What is expected
Exactly the lines from the one containing "Where should I" through the end of the listing below are required, restated word for word and without pictures.

Data provided
---+---

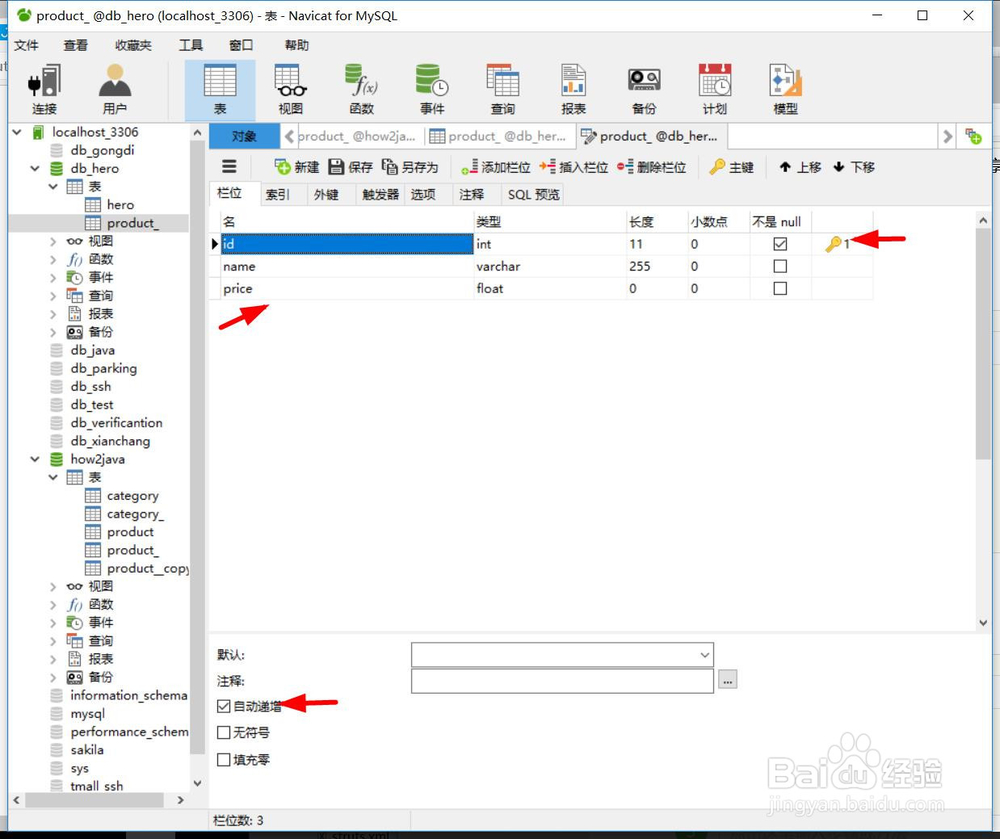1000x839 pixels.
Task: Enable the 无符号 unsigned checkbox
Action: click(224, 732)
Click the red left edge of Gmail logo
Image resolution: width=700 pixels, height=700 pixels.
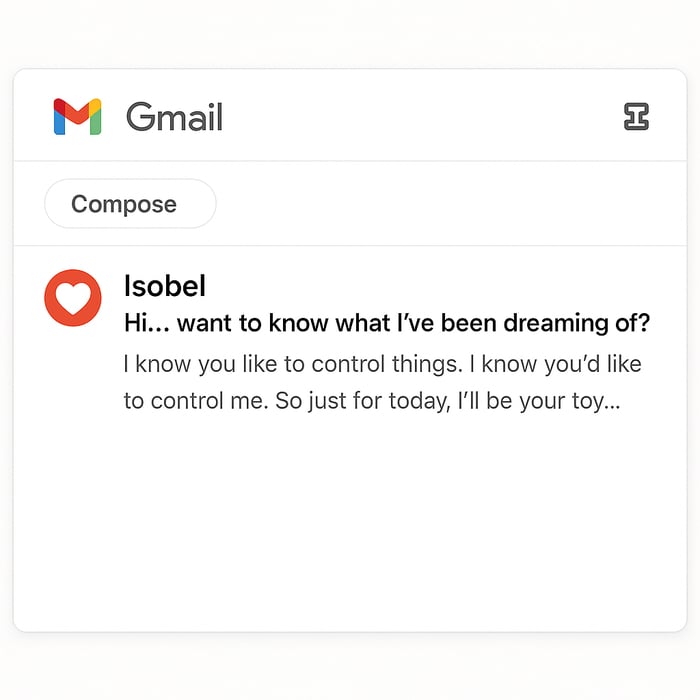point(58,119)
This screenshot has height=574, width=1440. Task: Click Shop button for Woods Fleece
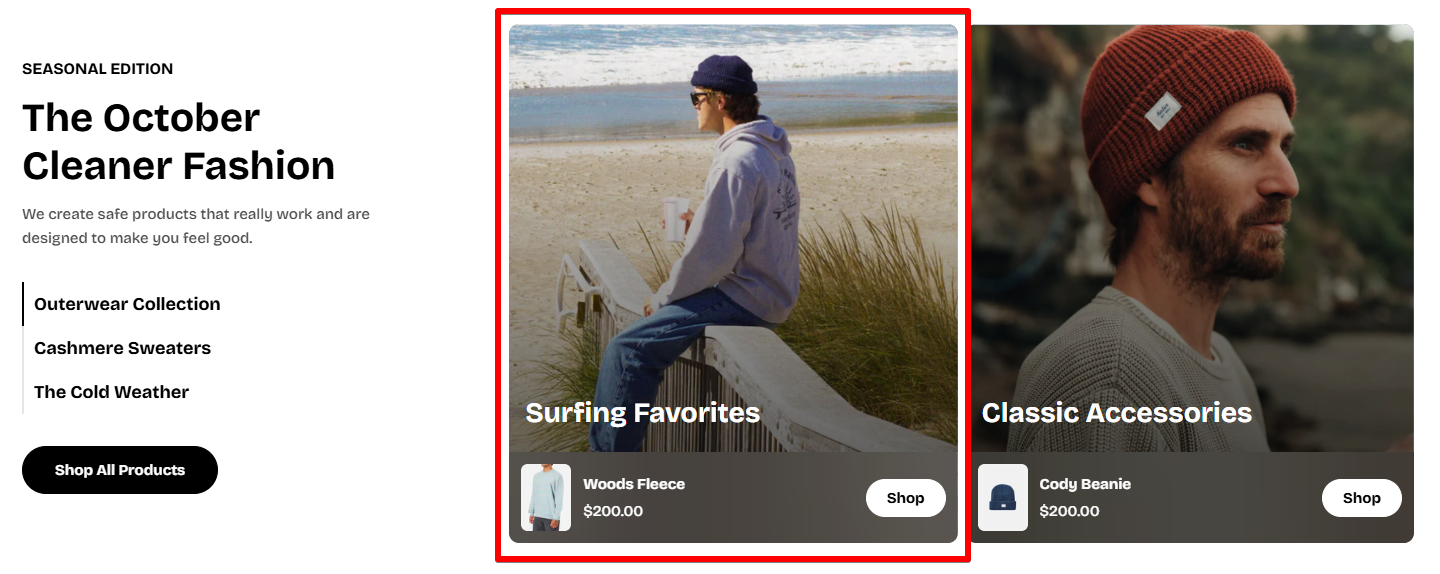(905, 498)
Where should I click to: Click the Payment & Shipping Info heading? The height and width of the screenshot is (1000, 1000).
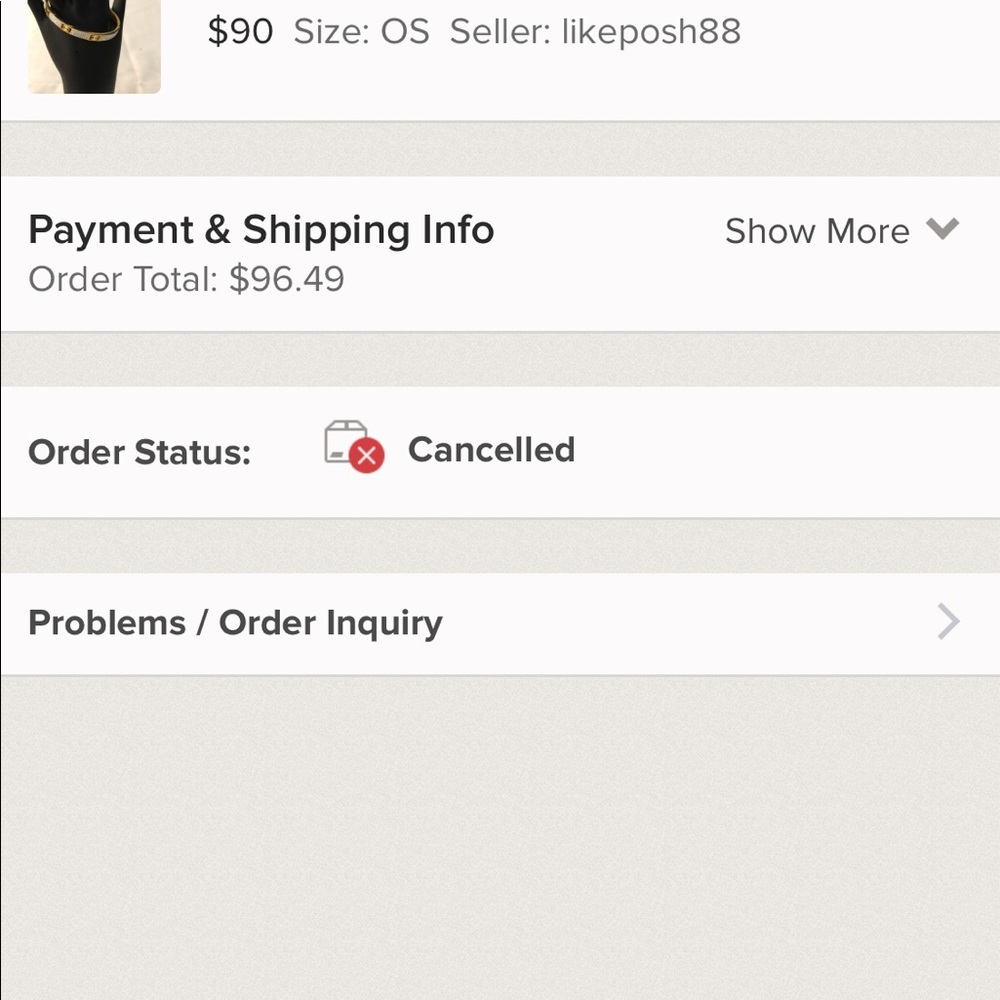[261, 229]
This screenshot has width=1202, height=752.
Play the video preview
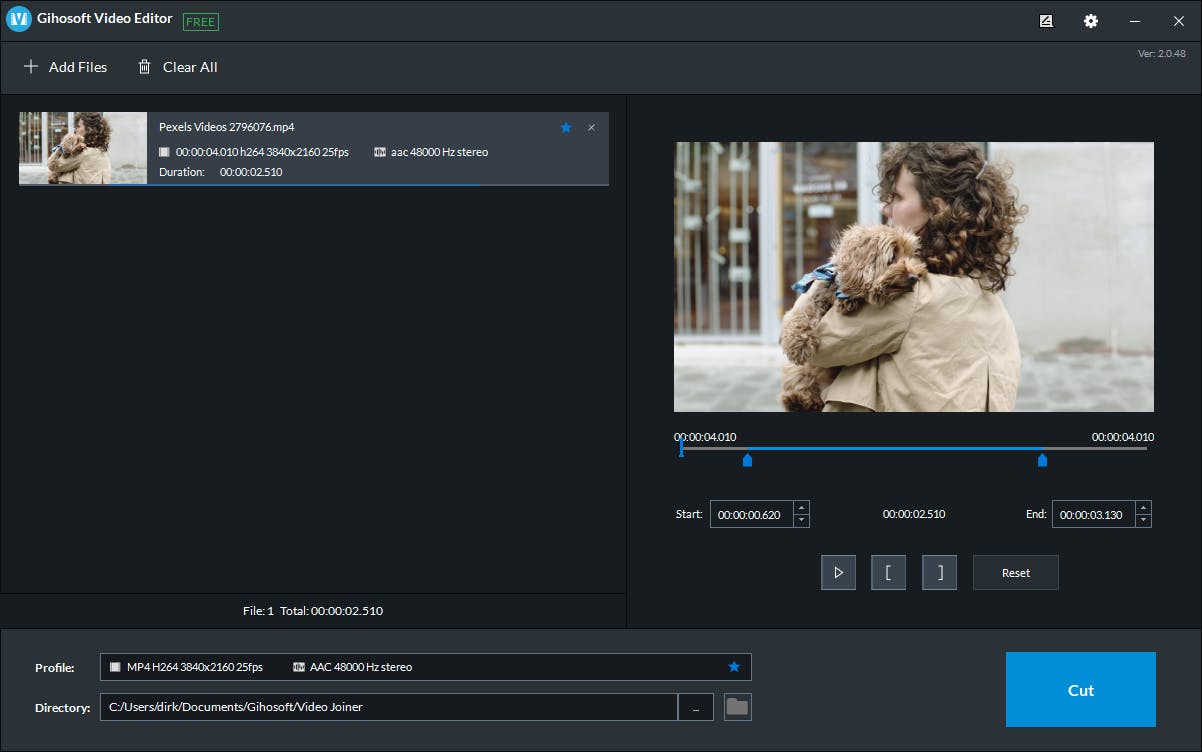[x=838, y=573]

---+---

Answer to the problem
Where should I click to: Click the Payment & Shipping Info heading? The height and width of the screenshot is (1000, 1000).
[261, 229]
This screenshot has width=1202, height=752.
Play the video preview
[x=838, y=573]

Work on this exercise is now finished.